What you are asked to do ::
A complete transcription of the material, exact in every line, is what is wanted.

Data for review ::
--------

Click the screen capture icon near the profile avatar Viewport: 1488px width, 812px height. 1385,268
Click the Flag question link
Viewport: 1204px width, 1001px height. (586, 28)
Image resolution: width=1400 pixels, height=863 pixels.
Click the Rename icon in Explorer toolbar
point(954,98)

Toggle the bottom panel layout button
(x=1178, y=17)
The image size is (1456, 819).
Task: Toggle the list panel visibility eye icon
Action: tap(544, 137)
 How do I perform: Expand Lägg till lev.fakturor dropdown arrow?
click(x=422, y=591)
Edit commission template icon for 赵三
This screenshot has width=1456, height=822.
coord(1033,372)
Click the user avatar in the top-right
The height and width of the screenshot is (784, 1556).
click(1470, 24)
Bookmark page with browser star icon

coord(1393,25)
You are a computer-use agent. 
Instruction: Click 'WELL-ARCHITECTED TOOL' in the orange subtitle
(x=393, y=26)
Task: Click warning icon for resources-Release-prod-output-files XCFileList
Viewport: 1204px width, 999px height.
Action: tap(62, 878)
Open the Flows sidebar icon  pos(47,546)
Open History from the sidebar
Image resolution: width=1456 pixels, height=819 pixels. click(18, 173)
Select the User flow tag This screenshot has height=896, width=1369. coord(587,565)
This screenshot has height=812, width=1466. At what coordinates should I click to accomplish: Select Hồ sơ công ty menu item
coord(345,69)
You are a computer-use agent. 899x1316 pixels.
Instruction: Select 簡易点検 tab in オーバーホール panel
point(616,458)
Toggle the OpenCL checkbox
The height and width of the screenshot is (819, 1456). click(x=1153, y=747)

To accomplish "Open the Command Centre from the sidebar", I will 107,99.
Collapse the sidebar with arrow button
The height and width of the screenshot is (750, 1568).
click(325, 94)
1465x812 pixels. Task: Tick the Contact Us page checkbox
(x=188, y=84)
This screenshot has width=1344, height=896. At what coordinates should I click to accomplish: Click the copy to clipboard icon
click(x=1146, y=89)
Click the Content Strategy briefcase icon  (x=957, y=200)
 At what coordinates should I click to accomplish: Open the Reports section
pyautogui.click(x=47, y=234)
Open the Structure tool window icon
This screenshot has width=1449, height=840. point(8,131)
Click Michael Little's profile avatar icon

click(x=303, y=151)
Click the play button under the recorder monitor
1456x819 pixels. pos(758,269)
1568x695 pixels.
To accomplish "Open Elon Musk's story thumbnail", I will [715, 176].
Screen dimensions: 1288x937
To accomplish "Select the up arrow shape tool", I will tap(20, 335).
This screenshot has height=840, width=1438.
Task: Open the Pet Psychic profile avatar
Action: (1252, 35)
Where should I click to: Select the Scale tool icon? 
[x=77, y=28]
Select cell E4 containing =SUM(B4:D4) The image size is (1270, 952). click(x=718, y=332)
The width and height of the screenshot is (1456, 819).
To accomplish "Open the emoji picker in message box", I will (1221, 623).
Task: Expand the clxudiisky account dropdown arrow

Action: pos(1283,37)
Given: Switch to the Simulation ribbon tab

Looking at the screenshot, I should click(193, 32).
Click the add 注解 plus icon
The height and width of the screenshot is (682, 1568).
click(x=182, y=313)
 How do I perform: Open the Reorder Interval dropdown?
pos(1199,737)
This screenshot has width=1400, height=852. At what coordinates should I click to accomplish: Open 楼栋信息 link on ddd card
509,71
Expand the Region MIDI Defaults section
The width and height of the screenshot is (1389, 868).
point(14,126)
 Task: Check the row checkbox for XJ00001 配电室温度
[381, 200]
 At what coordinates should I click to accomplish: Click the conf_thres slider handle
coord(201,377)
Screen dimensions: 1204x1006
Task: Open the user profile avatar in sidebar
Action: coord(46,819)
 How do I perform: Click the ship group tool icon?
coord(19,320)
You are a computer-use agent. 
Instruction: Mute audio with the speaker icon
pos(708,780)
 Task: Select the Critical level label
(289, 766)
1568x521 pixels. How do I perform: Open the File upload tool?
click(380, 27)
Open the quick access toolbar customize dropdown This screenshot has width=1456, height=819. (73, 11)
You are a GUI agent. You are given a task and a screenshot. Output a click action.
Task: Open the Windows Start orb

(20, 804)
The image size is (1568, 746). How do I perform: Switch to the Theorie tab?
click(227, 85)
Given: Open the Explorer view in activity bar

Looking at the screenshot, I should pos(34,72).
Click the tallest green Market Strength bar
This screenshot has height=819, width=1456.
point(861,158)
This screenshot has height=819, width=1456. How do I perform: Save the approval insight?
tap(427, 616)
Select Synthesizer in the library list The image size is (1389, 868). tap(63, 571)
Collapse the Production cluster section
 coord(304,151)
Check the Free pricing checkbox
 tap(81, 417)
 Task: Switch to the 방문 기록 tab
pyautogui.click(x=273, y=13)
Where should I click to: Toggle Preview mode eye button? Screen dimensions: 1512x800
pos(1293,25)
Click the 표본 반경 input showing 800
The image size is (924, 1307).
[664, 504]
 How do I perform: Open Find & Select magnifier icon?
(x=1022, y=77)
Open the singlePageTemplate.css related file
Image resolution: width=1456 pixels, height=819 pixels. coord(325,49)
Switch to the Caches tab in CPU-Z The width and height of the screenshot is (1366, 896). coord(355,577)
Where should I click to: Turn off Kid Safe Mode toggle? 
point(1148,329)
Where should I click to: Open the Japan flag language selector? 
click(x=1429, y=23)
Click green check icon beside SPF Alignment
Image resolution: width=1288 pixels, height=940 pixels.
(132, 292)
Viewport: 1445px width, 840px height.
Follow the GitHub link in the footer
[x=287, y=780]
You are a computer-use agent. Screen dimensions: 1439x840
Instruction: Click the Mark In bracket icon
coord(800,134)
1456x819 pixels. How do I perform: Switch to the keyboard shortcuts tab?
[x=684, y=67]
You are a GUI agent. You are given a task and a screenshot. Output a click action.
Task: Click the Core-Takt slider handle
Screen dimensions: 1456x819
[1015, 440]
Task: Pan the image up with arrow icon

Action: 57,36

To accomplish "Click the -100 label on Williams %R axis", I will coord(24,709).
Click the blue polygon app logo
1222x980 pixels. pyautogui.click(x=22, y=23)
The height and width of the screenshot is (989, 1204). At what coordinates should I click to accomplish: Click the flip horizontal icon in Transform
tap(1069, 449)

--------

Answer ::
Click the screen capture icon near the profile avatar Viewport: 1488px width, 812px height. 1385,268
Click the Flag question link
Viewport: 1204px width, 1001px height. (586, 28)
Image resolution: width=1400 pixels, height=863 pixels.
Click the Rename icon in Explorer toolbar
point(954,98)

Toggle the bottom panel layout button
(x=1178, y=17)
The image size is (1456, 819).
Task: Toggle the list panel visibility eye icon
Action: tap(544, 137)
 How do I perform: Expand Lägg till lev.fakturor dropdown arrow?
click(x=422, y=591)
Edit commission template icon for 赵三
This screenshot has width=1456, height=822.
coord(1033,372)
Click the user avatar in the top-right
The height and width of the screenshot is (784, 1556).
click(1470, 24)
Bookmark page with browser star icon

coord(1393,25)
You are a computer-use agent. 
Instruction: Click 'WELL-ARCHITECTED TOOL' in the orange subtitle
(x=393, y=26)
Task: Click warning icon for resources-Release-prod-output-files XCFileList
Viewport: 1204px width, 999px height.
Action: tap(62, 878)
Open the Flows sidebar icon  pos(47,546)
Open History from the sidebar
Image resolution: width=1456 pixels, height=819 pixels. click(18, 173)
Select the User flow tag This screenshot has height=896, width=1369. coord(587,565)
This screenshot has height=812, width=1466. At what coordinates should I click to accomplish: Select Hồ sơ công ty menu item
coord(345,69)
You are a computer-use agent. 899x1316 pixels.
Instruction: Select 簡易点検 tab in オーバーホール panel
point(616,458)
Toggle the OpenCL checkbox
The height and width of the screenshot is (819, 1456). click(x=1153, y=747)

To accomplish "Open the Command Centre from the sidebar", I will 107,99.
Collapse the sidebar with arrow button
The height and width of the screenshot is (750, 1568).
click(325, 94)
1465x812 pixels. Task: Tick the Contact Us page checkbox
(x=188, y=84)
This screenshot has width=1344, height=896. At what coordinates should I click to accomplish: Click the copy to clipboard icon
click(x=1146, y=89)
Click the Content Strategy briefcase icon  (x=957, y=200)
 At what coordinates should I click to accomplish: Open the Reports section
pyautogui.click(x=47, y=234)
Open the Structure tool window icon
This screenshot has width=1449, height=840. point(8,131)
Click Michael Little's profile avatar icon

click(x=303, y=151)
Click the play button under the recorder monitor
1456x819 pixels. pos(758,269)
1568x695 pixels.
To accomplish "Open Elon Musk's story thumbnail", I will [715, 176].
Screen dimensions: 1288x937
To accomplish "Select the up arrow shape tool", I will tap(20, 335).
This screenshot has height=840, width=1438.
Task: Open the Pet Psychic profile avatar
Action: (1252, 35)
Where should I click to: Select the Scale tool icon? 
[x=77, y=28]
Select cell E4 containing =SUM(B4:D4) The image size is (1270, 952). click(x=718, y=332)
The width and height of the screenshot is (1456, 819).
To accomplish "Open the emoji picker in message box", I will (1221, 623).
Task: Expand the clxudiisky account dropdown arrow

Action: pos(1283,37)
Given: Switch to the Simulation ribbon tab

Looking at the screenshot, I should click(193, 32).
Click the add 注解 plus icon
The height and width of the screenshot is (682, 1568).
click(x=182, y=313)
 How do I perform: Open the Reorder Interval dropdown?
pos(1199,737)
This screenshot has width=1400, height=852. At what coordinates should I click to accomplish: Open 楼栋信息 link on ddd card
509,71
Expand the Region MIDI Defaults section
The width and height of the screenshot is (1389, 868).
point(14,126)
 Task: Check the row checkbox for XJ00001 配电室温度
[381, 200]
 At what coordinates should I click to accomplish: Click the conf_thres slider handle
coord(201,377)
Screen dimensions: 1204x1006
Task: Open the user profile avatar in sidebar
Action: coord(46,819)
 How do I perform: Click the ship group tool icon?
coord(19,320)
You are a computer-use agent. 
Instruction: Mute audio with the speaker icon
pos(708,780)
 Task: Select the Critical level label
(289, 766)
1568x521 pixels. How do I perform: Open the File upload tool?
click(380, 27)
Open the quick access toolbar customize dropdown This screenshot has width=1456, height=819. (73, 11)
You are a GUI agent. You are given a task and a screenshot. Output a click action.
Task: Open the Windows Start orb

(20, 804)
The image size is (1568, 746). How do I perform: Switch to the Theorie tab?
click(227, 85)
Given: Open the Explorer view in activity bar

Looking at the screenshot, I should pos(34,72).
Click the tallest green Market Strength bar
This screenshot has height=819, width=1456.
point(861,158)
This screenshot has height=819, width=1456. How do I perform: Save the approval insight?
tap(427, 616)
Select Synthesizer in the library list The image size is (1389, 868). tap(63, 571)
Collapse the Production cluster section
 coord(304,151)
Check the Free pricing checkbox
 tap(81, 417)
 Task: Switch to the 방문 기록 tab
pyautogui.click(x=273, y=13)
Where should I click to: Toggle Preview mode eye button? Screen dimensions: 1512x800
pos(1293,25)
Click the 표본 반경 input showing 800
The image size is (924, 1307).
[664, 504]
 How do I perform: Open Find & Select magnifier icon?
(x=1022, y=77)
Open the singlePageTemplate.css related file
Image resolution: width=1456 pixels, height=819 pixels. coord(325,49)
Switch to the Caches tab in CPU-Z The width and height of the screenshot is (1366, 896). coord(355,577)
Where should I click to: Turn off Kid Safe Mode toggle? 
point(1148,329)
Where should I click to: Open the Japan flag language selector? 
click(x=1429, y=23)
Click green check icon beside SPF Alignment
Image resolution: width=1288 pixels, height=940 pixels.
(132, 292)
Viewport: 1445px width, 840px height.
Follow the GitHub link in the footer
[x=287, y=780]
You are a computer-use agent. Screen dimensions: 1439x840
Instruction: Click the Mark In bracket icon
coord(800,134)
1456x819 pixels. How do I perform: Switch to the keyboard shortcuts tab?
[x=684, y=67]
You are a GUI agent. You are given a task and a screenshot. Output a click action.
Task: Click the Core-Takt slider handle
Screen dimensions: 1456x819
[1015, 440]
Task: Pan the image up with arrow icon

Action: 57,36

To accomplish "Click the -100 label on Williams %R axis", I will coord(24,709).
Click the blue polygon app logo
1222x980 pixels. pyautogui.click(x=22, y=23)
The height and width of the screenshot is (989, 1204). At what coordinates should I click to accomplish: Click the flip horizontal icon in Transform
tap(1069, 449)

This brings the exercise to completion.